Look through the records and copy each line that has "computer" in it.
--------------------------------------------------
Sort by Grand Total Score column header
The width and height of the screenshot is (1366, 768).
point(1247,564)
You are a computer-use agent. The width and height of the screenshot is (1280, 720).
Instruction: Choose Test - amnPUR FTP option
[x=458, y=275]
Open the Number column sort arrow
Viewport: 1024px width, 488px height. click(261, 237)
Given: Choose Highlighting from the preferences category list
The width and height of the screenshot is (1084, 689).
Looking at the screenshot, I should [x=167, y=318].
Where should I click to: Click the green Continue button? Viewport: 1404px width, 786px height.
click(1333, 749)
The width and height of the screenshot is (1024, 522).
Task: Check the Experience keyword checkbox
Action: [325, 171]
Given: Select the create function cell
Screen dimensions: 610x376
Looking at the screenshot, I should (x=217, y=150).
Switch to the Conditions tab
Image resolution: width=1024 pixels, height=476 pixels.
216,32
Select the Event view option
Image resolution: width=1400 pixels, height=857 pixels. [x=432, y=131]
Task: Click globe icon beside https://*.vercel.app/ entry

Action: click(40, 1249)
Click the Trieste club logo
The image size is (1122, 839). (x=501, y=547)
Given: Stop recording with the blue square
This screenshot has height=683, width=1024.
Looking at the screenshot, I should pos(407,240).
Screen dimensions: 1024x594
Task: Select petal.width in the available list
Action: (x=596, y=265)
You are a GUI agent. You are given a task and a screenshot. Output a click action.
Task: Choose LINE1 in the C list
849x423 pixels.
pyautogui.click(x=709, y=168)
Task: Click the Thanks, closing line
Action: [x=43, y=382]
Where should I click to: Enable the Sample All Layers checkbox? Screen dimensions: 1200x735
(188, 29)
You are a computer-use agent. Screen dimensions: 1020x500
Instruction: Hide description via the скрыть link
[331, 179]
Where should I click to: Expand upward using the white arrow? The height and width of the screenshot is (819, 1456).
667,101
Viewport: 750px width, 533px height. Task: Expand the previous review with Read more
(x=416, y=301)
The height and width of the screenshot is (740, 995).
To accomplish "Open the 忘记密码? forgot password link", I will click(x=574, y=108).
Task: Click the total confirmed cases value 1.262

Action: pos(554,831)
--------------------------------------------------
● **Worked solution**:
You are a computer-use agent. The width and height of the screenshot is (1280, 720).
You are a computer-use agent. Screen dimensions: 1020x500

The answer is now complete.